**Passage:**
== Segment start ==

Interestingly, in reaching its decision, the Court took into account guidance concerning similar statutory merger processes that exist in the state of Delaware and in Canada. In view of the litigious nature of United States M&A, there is a significant volume of case law on this topic in Delaware. We believe this may be the first time that the Court has specifically considered Delaware precedent.

iii Global transparency

Already recognised by the OECD, the International Monetary Fund (IMF) and other international bodies for its transparency and standards consistent with those of other major developed countries, the Cayman Islands is acknowledged as a first class jurisdiction for conducting international business. The government has now confirmed a number of further transparency steps it is willing to take, including:

  • a a willingness to commence discussions with those jurisdictions that are participating in the G5 initiative (for the exchange of beneficial ownership information with law enforcement agencies) on entering into bilateral agreements with the Cayman Islands, similar to the exchange of notes currently in place with the UK;
  • b the repeal of the Confidential Relationships (Preservation) Law (CRPL) by September 2016 (the CRPL will be replaced by the Confidential Information Disclosure Law, which offers more understanding and definition with regard to the mechanisms in place for sharing confidential information with the appropriate authorities);
  • c acknowledging privacy as a basic human right by introducing new data protection legislation in September 2016 (this legislation will be on par with what is in place in the European Union); and
  • d the abolishment of bearer shares (completed in May 2016).

These measures demonstrate the Cayman Islands’ continued efforts to comply with and promote transparency through close collaboration and compliance with the relevant global regulatory bodies, tax authorities and law enforcement agencies in line with international standards, while simultaneously respecting the legitimate right to privacy of law-abiding clients.

The Cayman Islands has agreements to share tax information with authorities in over 90 other countries, including the US under FATCA, and is in the ‘early adopter’ group for the Common Reporting Standard, the OECD’s global tax information exchange standard.

We anticipate that these measures will result in the continued growth of the use of Cayman Islands entities for global financial business.


The vast majority of M&A activity involving Cayman Islands entities concerns foreign businesses and investors as a result of the offshore nature of the jurisdiction. These businesses and investors are based in a broad range of international jurisdictions.

== Segment end ==

**Excerpted records:**

== Segment start ==

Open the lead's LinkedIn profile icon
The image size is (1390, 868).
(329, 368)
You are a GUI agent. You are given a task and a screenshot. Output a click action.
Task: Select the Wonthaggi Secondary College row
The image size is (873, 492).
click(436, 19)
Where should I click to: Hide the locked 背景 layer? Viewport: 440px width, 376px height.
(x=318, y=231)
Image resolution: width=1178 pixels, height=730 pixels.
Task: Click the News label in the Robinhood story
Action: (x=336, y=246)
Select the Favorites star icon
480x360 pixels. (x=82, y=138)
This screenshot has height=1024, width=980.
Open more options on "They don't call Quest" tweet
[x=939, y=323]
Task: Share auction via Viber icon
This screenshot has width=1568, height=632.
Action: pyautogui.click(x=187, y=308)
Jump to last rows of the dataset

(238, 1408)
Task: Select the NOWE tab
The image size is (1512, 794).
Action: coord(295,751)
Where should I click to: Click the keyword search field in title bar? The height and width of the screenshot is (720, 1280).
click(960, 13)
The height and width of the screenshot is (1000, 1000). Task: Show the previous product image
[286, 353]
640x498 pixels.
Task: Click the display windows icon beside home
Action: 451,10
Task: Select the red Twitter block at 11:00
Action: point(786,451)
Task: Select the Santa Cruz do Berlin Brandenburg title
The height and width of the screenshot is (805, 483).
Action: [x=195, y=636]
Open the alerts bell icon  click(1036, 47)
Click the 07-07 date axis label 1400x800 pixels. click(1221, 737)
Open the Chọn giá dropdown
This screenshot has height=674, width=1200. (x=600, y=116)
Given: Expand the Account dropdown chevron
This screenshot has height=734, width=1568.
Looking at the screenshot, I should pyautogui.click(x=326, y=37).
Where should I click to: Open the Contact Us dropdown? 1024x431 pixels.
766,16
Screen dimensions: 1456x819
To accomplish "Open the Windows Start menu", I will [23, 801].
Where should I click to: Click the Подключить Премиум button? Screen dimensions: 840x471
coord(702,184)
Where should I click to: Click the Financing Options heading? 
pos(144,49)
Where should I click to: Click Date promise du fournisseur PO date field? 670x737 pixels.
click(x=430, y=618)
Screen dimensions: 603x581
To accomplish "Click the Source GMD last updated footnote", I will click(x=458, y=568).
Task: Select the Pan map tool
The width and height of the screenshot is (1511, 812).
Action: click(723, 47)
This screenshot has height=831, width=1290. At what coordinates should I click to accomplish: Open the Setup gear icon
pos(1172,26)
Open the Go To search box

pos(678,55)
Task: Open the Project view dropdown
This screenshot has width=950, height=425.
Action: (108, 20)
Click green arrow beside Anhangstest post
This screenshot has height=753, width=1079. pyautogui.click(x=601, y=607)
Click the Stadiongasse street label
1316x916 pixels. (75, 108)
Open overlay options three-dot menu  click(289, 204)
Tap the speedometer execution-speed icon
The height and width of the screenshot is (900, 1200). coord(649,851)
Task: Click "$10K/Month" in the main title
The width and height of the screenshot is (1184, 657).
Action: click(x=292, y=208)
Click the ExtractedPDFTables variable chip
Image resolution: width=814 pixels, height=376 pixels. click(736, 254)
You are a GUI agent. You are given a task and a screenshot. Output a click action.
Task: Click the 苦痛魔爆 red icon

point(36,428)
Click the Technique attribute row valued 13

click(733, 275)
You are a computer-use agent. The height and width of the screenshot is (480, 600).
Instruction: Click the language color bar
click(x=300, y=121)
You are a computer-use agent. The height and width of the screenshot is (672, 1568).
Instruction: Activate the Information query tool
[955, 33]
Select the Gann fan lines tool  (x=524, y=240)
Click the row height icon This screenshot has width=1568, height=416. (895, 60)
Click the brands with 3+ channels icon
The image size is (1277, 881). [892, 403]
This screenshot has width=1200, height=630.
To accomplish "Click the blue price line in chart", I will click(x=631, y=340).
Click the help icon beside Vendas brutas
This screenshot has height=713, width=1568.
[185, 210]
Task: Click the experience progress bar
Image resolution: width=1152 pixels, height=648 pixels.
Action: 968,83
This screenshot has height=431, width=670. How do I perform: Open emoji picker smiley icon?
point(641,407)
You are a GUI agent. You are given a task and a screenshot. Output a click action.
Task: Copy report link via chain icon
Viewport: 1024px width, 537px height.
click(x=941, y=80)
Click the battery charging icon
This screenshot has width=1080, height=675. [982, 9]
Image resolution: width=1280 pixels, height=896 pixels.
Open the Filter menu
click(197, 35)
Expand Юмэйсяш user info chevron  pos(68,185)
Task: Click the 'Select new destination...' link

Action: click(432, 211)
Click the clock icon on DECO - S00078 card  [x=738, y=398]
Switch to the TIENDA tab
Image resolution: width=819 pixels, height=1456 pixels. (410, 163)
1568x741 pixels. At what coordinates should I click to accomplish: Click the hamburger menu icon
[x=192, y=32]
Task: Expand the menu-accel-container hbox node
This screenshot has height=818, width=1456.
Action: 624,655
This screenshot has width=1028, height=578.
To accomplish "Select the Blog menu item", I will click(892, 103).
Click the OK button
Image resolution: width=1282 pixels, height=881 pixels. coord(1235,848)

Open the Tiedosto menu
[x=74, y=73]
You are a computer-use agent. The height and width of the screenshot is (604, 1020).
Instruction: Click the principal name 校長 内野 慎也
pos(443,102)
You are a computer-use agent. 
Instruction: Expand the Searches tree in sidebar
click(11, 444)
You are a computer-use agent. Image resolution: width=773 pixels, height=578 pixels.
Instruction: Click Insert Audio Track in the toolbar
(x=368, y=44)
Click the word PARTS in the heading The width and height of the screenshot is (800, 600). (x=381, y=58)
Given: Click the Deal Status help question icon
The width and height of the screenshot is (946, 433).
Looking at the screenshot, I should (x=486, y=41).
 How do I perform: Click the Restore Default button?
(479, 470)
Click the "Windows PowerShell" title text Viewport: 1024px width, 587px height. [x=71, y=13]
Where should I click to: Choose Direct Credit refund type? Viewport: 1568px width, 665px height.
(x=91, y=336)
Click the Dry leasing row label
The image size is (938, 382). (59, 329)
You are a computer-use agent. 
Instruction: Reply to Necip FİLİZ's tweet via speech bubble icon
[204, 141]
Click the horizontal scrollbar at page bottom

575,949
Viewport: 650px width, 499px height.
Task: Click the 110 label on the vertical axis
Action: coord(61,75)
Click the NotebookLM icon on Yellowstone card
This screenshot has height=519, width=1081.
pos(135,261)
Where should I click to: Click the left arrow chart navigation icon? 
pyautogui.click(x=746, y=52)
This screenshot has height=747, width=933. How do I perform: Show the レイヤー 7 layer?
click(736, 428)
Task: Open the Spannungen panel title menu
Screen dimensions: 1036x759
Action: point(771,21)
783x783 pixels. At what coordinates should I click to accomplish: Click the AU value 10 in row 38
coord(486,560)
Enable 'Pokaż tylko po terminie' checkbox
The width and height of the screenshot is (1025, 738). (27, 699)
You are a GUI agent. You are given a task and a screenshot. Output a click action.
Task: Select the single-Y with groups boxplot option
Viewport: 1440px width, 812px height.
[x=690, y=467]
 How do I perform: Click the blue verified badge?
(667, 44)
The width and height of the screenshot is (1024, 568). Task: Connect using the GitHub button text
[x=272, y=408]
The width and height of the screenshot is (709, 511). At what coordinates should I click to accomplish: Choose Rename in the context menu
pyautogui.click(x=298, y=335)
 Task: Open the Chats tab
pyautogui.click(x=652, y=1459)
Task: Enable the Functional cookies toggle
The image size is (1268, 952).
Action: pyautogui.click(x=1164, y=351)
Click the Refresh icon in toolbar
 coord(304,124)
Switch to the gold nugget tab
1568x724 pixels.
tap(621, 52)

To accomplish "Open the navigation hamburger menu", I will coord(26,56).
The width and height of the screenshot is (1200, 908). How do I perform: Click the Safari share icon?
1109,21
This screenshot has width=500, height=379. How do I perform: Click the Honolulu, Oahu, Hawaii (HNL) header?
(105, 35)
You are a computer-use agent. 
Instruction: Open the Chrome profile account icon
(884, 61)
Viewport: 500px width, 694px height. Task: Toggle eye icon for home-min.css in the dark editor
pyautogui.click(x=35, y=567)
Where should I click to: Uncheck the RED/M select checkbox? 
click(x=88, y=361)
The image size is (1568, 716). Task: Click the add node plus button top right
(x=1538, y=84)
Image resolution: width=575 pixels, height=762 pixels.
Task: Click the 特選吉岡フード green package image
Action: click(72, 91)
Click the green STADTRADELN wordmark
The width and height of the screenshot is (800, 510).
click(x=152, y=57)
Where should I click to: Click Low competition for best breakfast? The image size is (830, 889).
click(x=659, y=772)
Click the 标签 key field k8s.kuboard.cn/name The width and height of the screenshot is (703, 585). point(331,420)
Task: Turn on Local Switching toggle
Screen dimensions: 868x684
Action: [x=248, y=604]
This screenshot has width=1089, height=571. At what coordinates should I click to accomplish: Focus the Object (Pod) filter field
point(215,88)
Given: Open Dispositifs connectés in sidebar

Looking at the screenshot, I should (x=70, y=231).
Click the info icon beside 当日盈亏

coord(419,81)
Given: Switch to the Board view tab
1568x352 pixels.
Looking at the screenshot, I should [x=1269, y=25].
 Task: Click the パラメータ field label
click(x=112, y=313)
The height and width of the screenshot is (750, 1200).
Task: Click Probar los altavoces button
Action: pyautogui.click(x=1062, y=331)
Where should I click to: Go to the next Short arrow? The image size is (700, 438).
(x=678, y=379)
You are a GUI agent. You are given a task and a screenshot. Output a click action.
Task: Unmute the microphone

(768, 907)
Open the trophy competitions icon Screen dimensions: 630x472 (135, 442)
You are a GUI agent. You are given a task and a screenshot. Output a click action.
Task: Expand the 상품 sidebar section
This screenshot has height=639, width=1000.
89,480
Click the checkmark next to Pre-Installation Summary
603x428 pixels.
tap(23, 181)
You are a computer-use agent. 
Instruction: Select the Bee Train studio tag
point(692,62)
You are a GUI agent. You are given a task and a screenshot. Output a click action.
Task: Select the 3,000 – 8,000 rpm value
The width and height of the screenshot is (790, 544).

== Segment end ==

**Problems and tasks:**
(A) Reproduce the Cayman Islands passage from "Interestingly, in reaching" up to and including "considered Delaware precedent.".
(B) According to the Cayman Islands passage, when was the abolishment of bearer shares completed?
Rely on the Cayman Islands passage alone.

**Exercise solutions:**
(A)
Interestingly, in reaching its decision, the Court took into account guidance concerning similar statutory merger processes that exist in the state of Delaware and in Canada. In view of the litigious nature of United States M&A, there is a significant volume of case law on this topic in Delaware. We believe this may be the first time that the Court has specifically considered Delaware precedent.

(B) May 2016